Exercise objective:
Carry on the worked solution to the space probe problem below from the point where it ends.

Source excerpt:
—————
Collection of Solved Problems in Physics

A space probe

Task number: 512

• Analysis

  The solution of the task uses the law of conservation of linear momentum and the law of conservation of energy.

• Hint 1 - the law of conservation of linear momentum

  Draw a picture and choose an appropriate coordinate system. Write the law of conservation of linear momentum for this situation.

• Solution to Hint 1 - the law of conservation of linear momentum

  

  \(m\)...... the mass of the space probe

  \(v_0\)...... the vector velocity of the space probe before the explosion

  \(v_1\)...... the vector velocity of the first part of the space probe immediately after explosion

  \(v_2\)...... the vector velocity of the second part of the space probe immediately after explosion

  \(v_3\)...... the vector velocity of the third part of the space probe immediately after explosion

  \(\alpha\)...... the angular deviations of the first and the third part of the space probe

  The coordinate system is chosen so that the x-axis has the direction in which the space probe moves before the explosion and the y-axis is perpendicular to it.

  The law of conservation of linear momentum states that the total momentum of the system is preserved.

  \[\vec{p}=\vec{p_1}+\vec{p_2}+\vec{p_3}\]

  \(\vec{p}\)...... the vector momentum of the space probe before the explosion

  \(\vec{p_1}\)...... the vector momentum of the first part of the space probe immediately after the explosion

  \(\vec{p_2}\)...... the vector momentum of the second part of the space probe immediately after the explosion

  \(\vec{p_3}\)...... the vector momentum of the third part of the space probe immediately after the explosion

  \[m\vec{v_0}=\frac{m}{3}\vec{v_1}+\frac{m}{3}\vec{v_2}+\frac{m}{3}\vec{v_3}\]

  Scalar form:

  The projection to the x-axis:

  \[mv_0=\frac{1}{3}mv_1\cos\alpha + \frac{1}{3}mv_2 + \frac{1}{3}mv_3\cos(-\alpha)\] \[cos(-\alpha)= cos\alpha\] \[mv_0=\frac{1}{3}mv_1\cos\alpha + \frac{1}{3}mv_2 + \frac{1}{3}mv_3\cos\alpha\tag{1}\]

  The projection to the y-axis:

  \[0=\frac{1}{3}mv_1\sin\alpha + \frac{1}{3}mv_3\sin(-\alpha)\] \[sin(-\alpha)= - sin\alpha\] \[0=\frac{1}{3}mv_1\sin\alpha - \frac{1}{3}mv_3\sin\alpha\tag{2}\]

  From equation (2) we express the speed of the first part of the space probe \(v_1\):

  \[v_1\sin\alpha=v_3\sin\alpha\] \[v_1=v_3\tag{3}\]

  We substitute equation (3) into equation (1):

  \[mv_0=2\frac{1}{3}mv_1\cos\alpha + \frac{1}{3}mv_2\]

  From that we express the speed of the second part of the space probe immediately after the explosion:

  \[v_2=3v_0-2v_1\cos\alpha\tag{4}\]

• Solution to Hint 1 - the law of conservation of energy

  Write the law of conservation of energy for this particular situation. Figure out what the total energy of the space probe is before the explosion and immediately after its disintegration. Find formulas for the speeds of the individual parts.
—————
Record list:
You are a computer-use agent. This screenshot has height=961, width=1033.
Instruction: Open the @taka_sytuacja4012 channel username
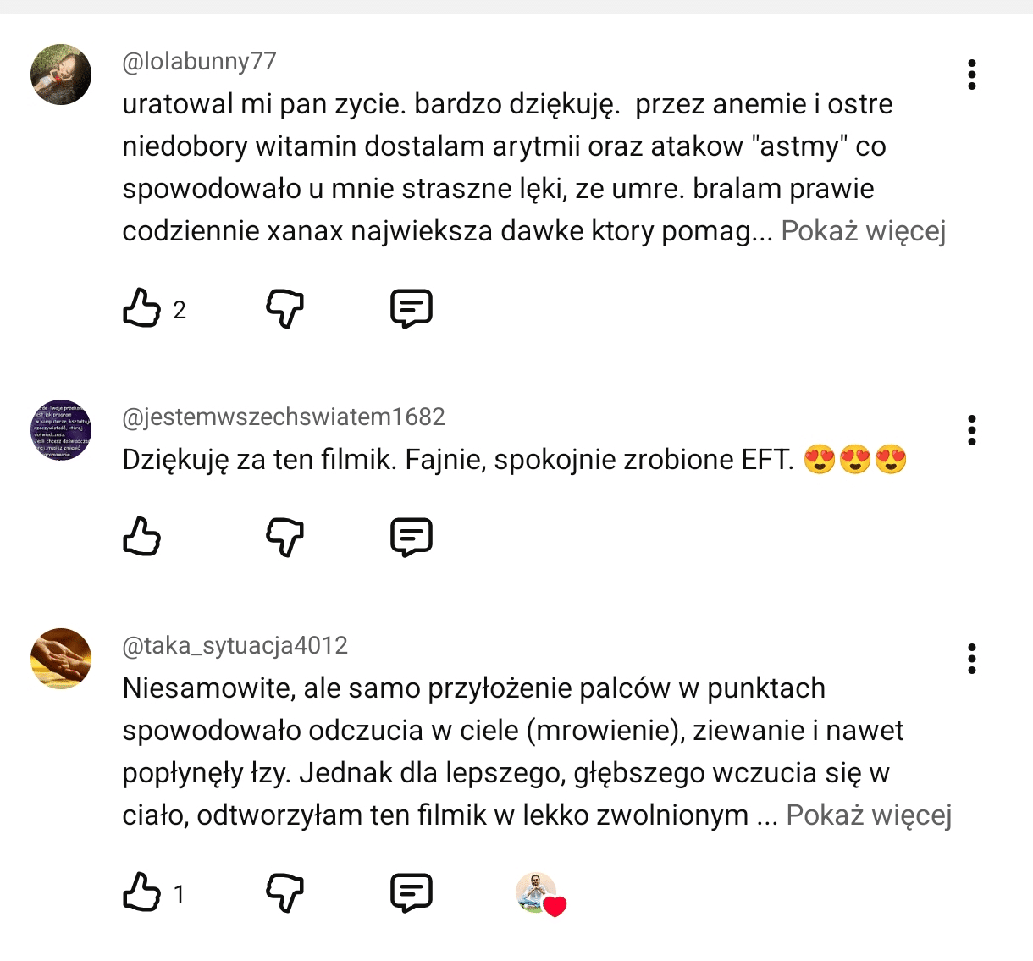pyautogui.click(x=235, y=645)
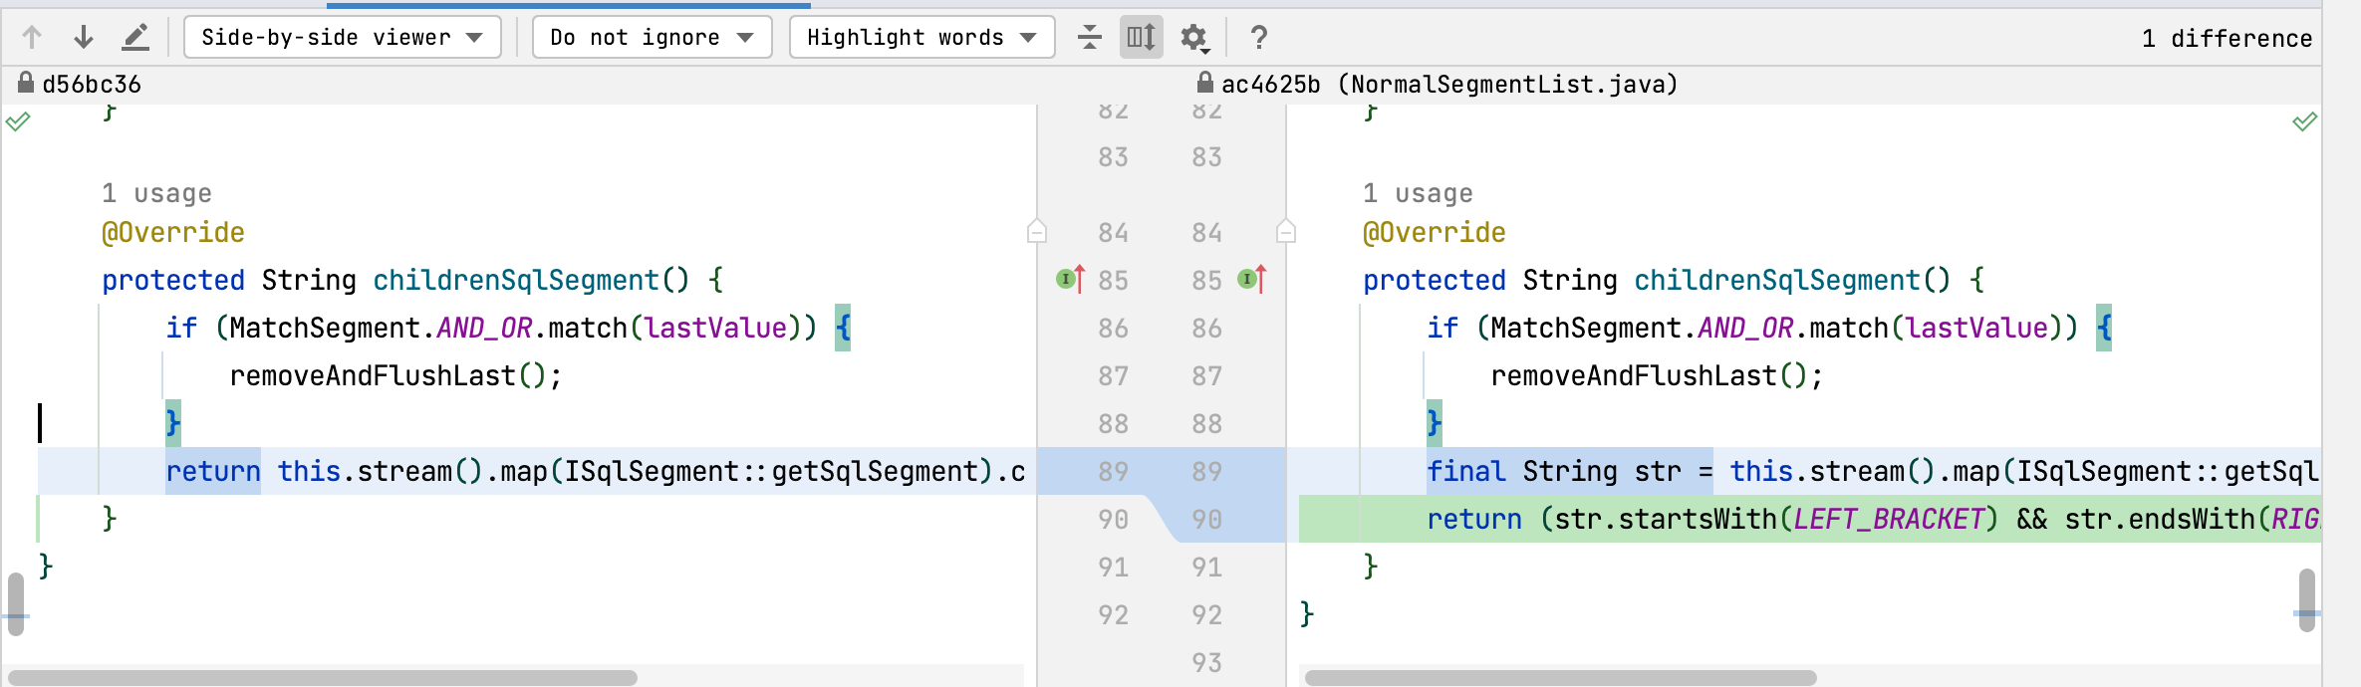Click right pane '1 usage' hint

click(x=1418, y=193)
—————
Written response:
• Solution to Hint 2 – the law of conservation of energy

  The law of conservation of energy: the sum of the kinetic energy of the space probe before the explosion and the energy released during the explosion equals the sum of the kinetic energy of the individual parts of the space probe after the explosion.

  The law of conservation of energy: \(\qquad E_k+ 2E_{k}=E_{k1}+E_{k2}+E_{k3}\)

  \(E_k\)......... the starting kinetic energy of the space probe

  \(2E_{k}\)...... the energy released during the explosions

  \(E_{k1}\)...... the kinetic energy of the first part of the space probe immediately after the explosion

  \(E_{k2}\)...... the kinetic energy of the second part of the space probe immediately after the explosion

  \(E_{k3}\)...... the kinetic energy of the third part of the space probe immediately after the explosion

  \[\frac{1}{2}mv_0^2+2\frac{1}{2}mv_0^2=\frac{1}{2}\frac{m}{3}v_1^2+\frac{1}{2}\frac{m}{3}v_2^2+\frac{1}{2}\frac{m}{3}v_3^2\] \[\frac{3}{2}mv_0^2=\frac{1}{6}mv_1^2+\frac{1}{6}mv_2^2+\frac{1}{6}mv_3^2\]

  We divide the equation by the mass m and multiply it by six:

  \[9v_0^2=v_1^2+v_2^2+v_3^2\]

  We substitute for the speed v₃ from equation (3):

  \[9v_0^2=2v_1^2+v_2^2\]

  We substitute for the speed v₂ from equation (4):

  \[9v_0^2=2v_1^2+(3v_0-2v_1\cos\alpha)^2=2v_1^2+9v_0^2-12v_0v_1\cos \alpha +4v_1^2\cos ^2\alpha\]

  We rearrange the equation and express the speed v₁:

  \[2v_1^2(1+2\cos^2 \alpha) = 12v_0v_1\cos \alpha\] \[v_1(1+2\cos^2 \alpha) = 6v_0\cos \alpha\] \[v_1=v_3=\frac{6v_0\cos \alpha}{1+2\cos^2 \alpha}\] \[\cos \alpha=\cos 60^{\circ}=\frac{1}{2}\] \[v_1=v_3=\frac{3v_0}{1+\frac{1}{2}}=2v_0\]

  By substitution into equation (4) we get the speed v₂:

  \[v_2=3v_0-\frac{12v_0\cos^2 \alpha}{1+2\cos^2 \alpha}=\frac{3v_0(1+2\cos^2 \alpha -4\cos^2 \alpha)}{1+2\cos^2 \alpha}=\frac{3v_0(1-2\cos^2 \alpha)}{1+2\cos^2 \alpha}\]

  \[\cos \alpha=\cos 60^{\circ}=\frac{1}{2}\] \[v_2=\frac{3v_0(1-\frac{1}{2})}{1+\frac{1}{2}}=v_0\]

• Hint 3 – the kinetic energy of the parts of the space probe

  Express the relations for the kinetic energy of the individual parts of the space probe and substitute for the corresponding speeds.

• Solution to Hint 3 – the kinetic energy of the parts of the space probe

  Express the kinetic energy of the individual parts of the space probe and substitute for the corresponding speeds.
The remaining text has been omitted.